Sigh... if anyone can offer any troublehsooting advice I would really appreciate it!  

My kindle used to connect to 3G perfectly.

Then the neighbour had wifi set up, and since then it only wants wifi.

I never saw a forget button that amazon said would show up (On the webiste troubleshooting guide).

Anyway, when they had disabled their wifi, no wireless networks showed up. But my kindle would not connect to 3G.

So I tried the 311 menu, but it never completes the search, or it never finds anything.
If I try to scan again, it wont until I reboot the device. The menu just doesnt show. As if it is running in the background or something? No idea but thats how i imagined it.

Last night I did a factory restore, and tried again to connect to 3G, after many rebooting issues, eventually getting it turned on, the 311 menu displayed, but did not do anything. It doesnt end either -just sits there. For hours.

Since trying the 311 menu since the factory reset, the menu will still not display - it is as if it is 'running in the background' again. I thought this too because my battery drained last night. It was full. I did a restart and left the kindle over night to try and have a rest  It drained overnight, making me think it was looking for a network, even though i hadnt selected that menu since the previous restart.

I now have an unregistered kindle, that wont connect to 3G. 

In the settings page, it says it is 3G and wifi capable.

Does anyone have any advice?

p.s.

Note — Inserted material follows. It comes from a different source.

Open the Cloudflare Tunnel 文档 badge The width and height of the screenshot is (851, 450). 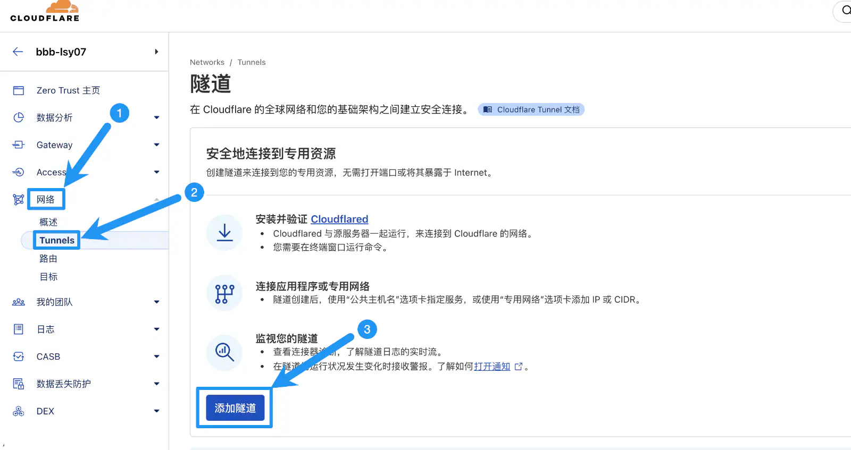click(531, 109)
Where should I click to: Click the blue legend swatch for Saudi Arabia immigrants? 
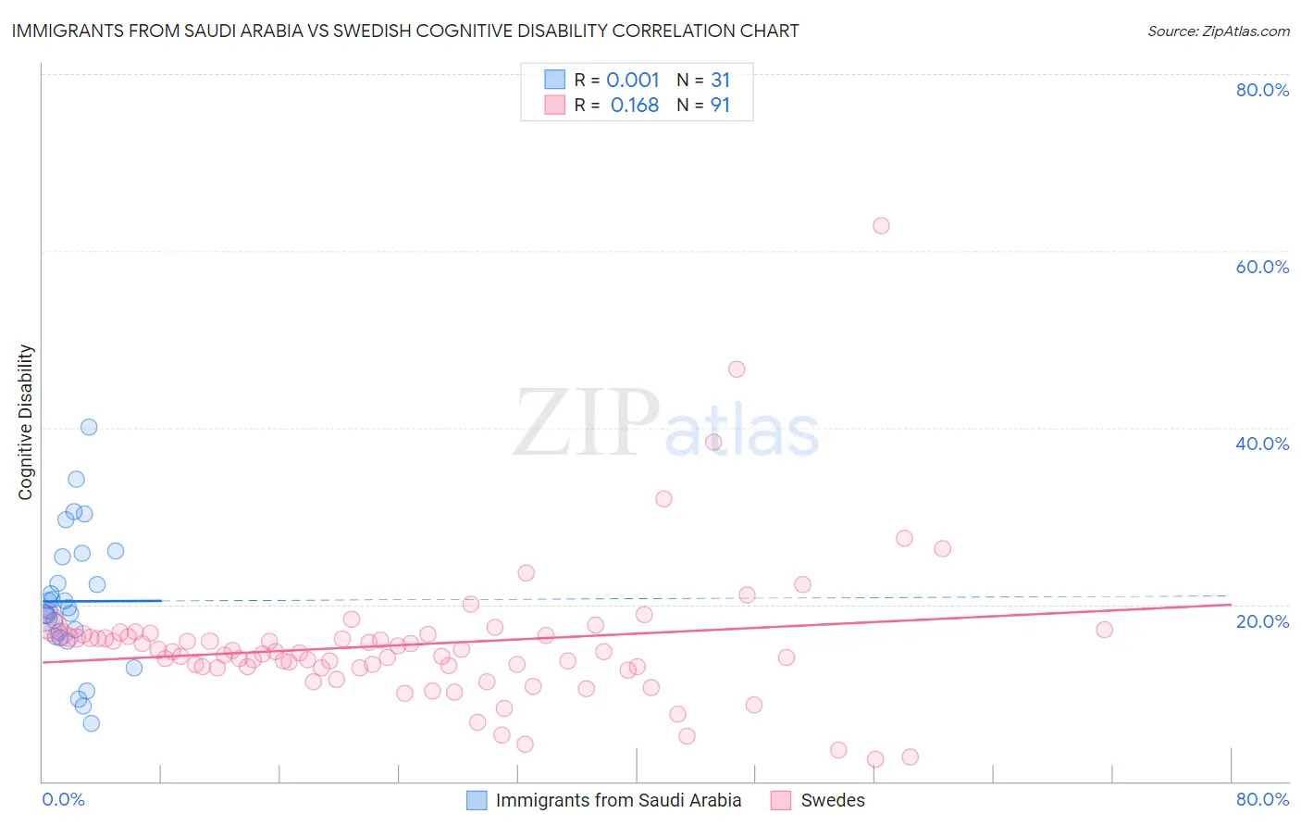pyautogui.click(x=477, y=800)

I do have 3G coverage, my phone is right next to the kindle, and fine. Also I used to get 3G.

pps. I am in South Africa and I updated my software,but I was having this issue before, which is why I did the update.

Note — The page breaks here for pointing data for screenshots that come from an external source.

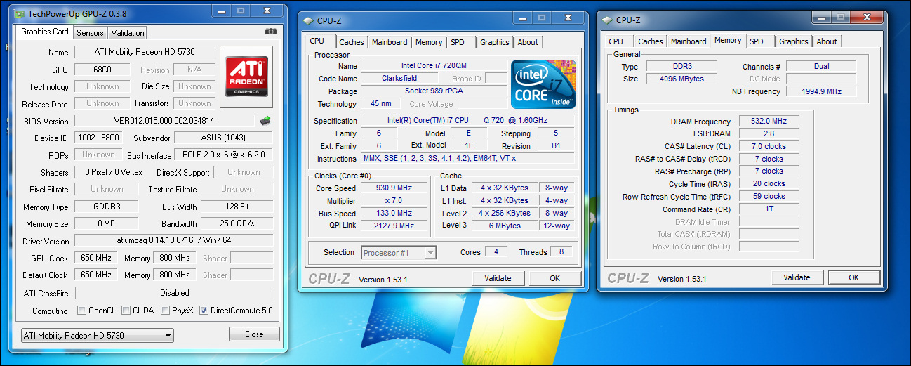Click the GPU-Z title bar app icon
The image size is (911, 366).
click(x=20, y=13)
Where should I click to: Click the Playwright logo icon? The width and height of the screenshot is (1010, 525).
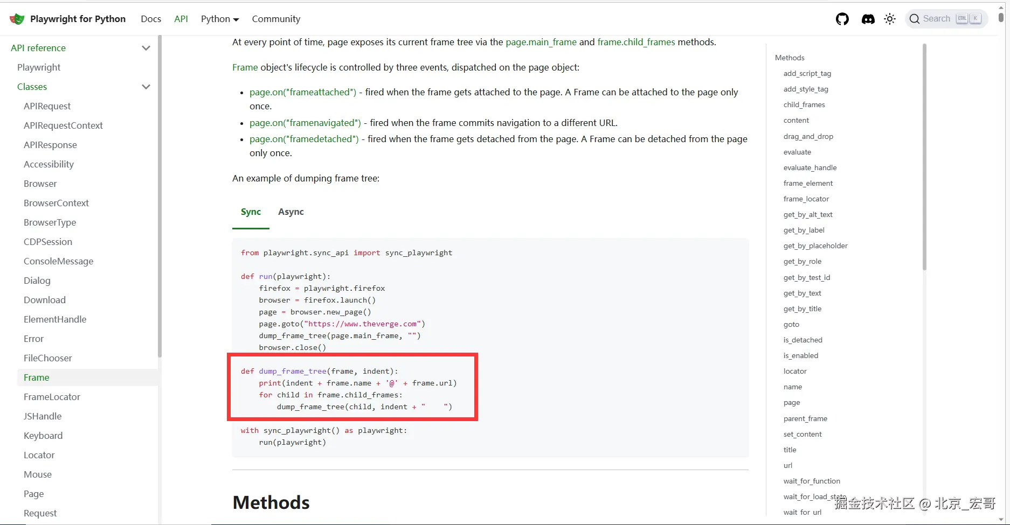17,19
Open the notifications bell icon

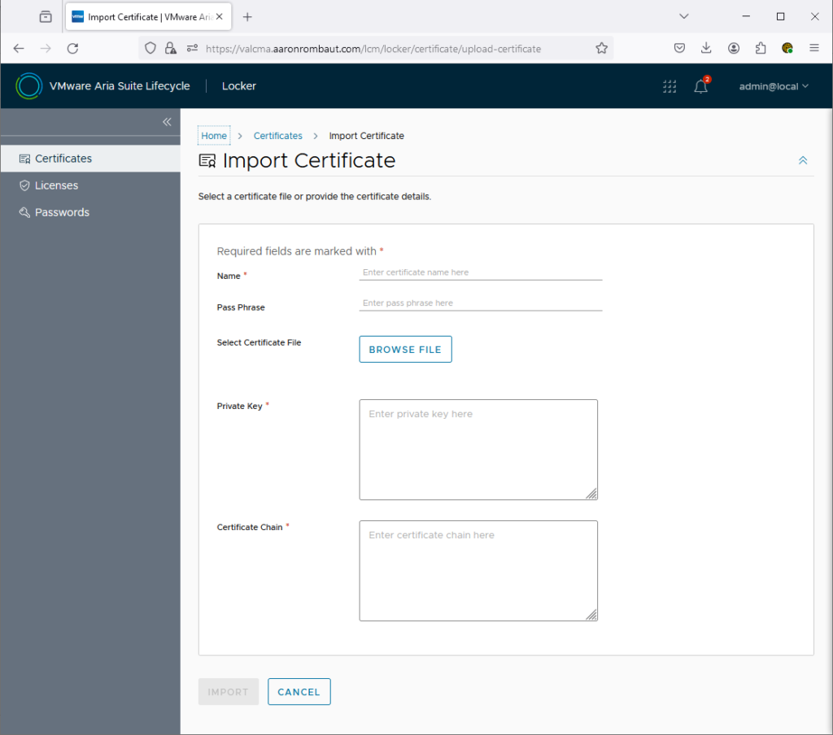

Any help will be much appreciated..


----------



## Ann in Arlington (Oct 27, 2008)

It is always going to look for wifi networks first.  It's designed to do that.  

When you turn on wireless, go to the settings page for the Wifi -- menu/settings -- I think it's even on the first page.  Click the link to manage wifi networks.  That's where you should be able to tell it to forget those networks it's finding that you don't want to use, so it won't try them any more.

Alternatively, get your own WiFi router, and when it learns yours, it won't even try for the neighbors.   And when you're out of range it will go for 3G as usual.


----------



## pippa81 (May 26, 2010)

Thanks, I know it was designed to do that, that's why I think it started the first time it had a wireless network in range.

I had a list of the networks, next to each one was supposed to say 'forget'.  But mine didnt.

I contacted Amazon and they are replacing it.

Put the details here in case anyone else has this problem.

Thank you for your help!


----------